Paradental cysts associated with third molars are removed by enucleation of the cyst along with extraction of the associated tooth. Occasionally, the whole specimen is received intact ( Figure 4.6) and will show that the cyst is a sac‐like mass attached at the cementoenamel junction and located on the buccal aspect of the tooth roots. This is in contrast to a dentigerous cyst, which is also attached to the cementoenamel junction, but surrounds the crown of the tooth (see Figures 5.18 and 5.19). Careful examination with a probe will show that the lumen of the cyst is continuous with the periodontal or pericoronal pocket ( Figure 4.6b). This appearance is virtually diagnostic of an inflammatory collateral cyst.

Mandibular buccal bifurcation cysts are usually removed by enucleation or curettage and the tooth is left in situ . In this case the pathologist will often receive fragments of soft tissue that in places may resemble a cyst wall.

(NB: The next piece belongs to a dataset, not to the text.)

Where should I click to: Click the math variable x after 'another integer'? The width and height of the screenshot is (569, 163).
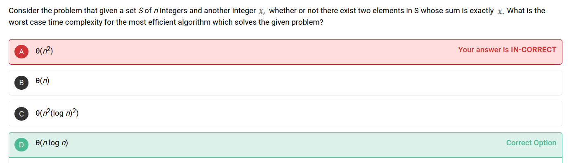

Histological examination shows non‐specific features that are indistinguishable from radicular cyst and it will be impossible to make a diagnosis without consideration of the clinical findings and review of the radiology. The cysts are lined by a hyperplastic, non‐keratinised, stratified squamous epithelium, which may be spongiotic and of varying thickness. There is an intense chronic or mixed inflammatory cell infiltrate associated with the hyperplastic epithelium and in the adjacent fibrous capsule ( Figure 4.7). As in radicular cysts, haemosiderin deposits, hyaline bodies, or accumulations of cholesterol crystals may be seen. An opening into the cyst lumen may also be seen and the epithelial lining may be continuous with sulcular or gingival epithelium at the periphery. Occasional cases may show focal accumulations of foreign body–type giant cells, consistent with impaction of food particles (Fowler and Brannon 1989 ; Colgan et al. 2002 ).

Treatment

Inflammatory collateral cysts are simple cysts and there is no evidence to suggest that recurrence is a problem. Paradental cysts associated with third molars are usually enucleated along with the offending tooth. However, if the tooth is not impacted or angulated and appears to be erupting, it may be preserved and should continue to erupt into a normal occlusion.

Mandibular buccal bifurcation cysts are often enucleated without removal of the associated tooth, which then erupts normally. Nevertheless, removal of the cyst may not be necessary, since there is good evidence that it may resolve after more conservative treatment. Marsupialisation of the cyst has been found to be effective and has resulted in compete regression, with normal eruption of the associated tooth and restoration of a normal gingival profile (Lizio et al. 2011 ). Cysts have also been shown to resolve after simple probing and irrigation, or even to heal spontaneously as the tooth erupts (David et al. 1998 ; Gomez et al. 2001 ; Zadik et al. 2011 ). That these cysts are self‐limiting and may resolve spontaneously is supported by the fact that they rarely reach a large size and they do not occur in adults.

Figure 47 Paradental cyst adjacent to the root of an impacted mandibular third - фото 31

Figure 4.7 Paradental cyst adjacent to the root of an impacted mandibular third molar. The cyst is lined by non‐keratinised stratified squamous epithelium of variable thickness and showing areas of proliferation and inflammation in the wall.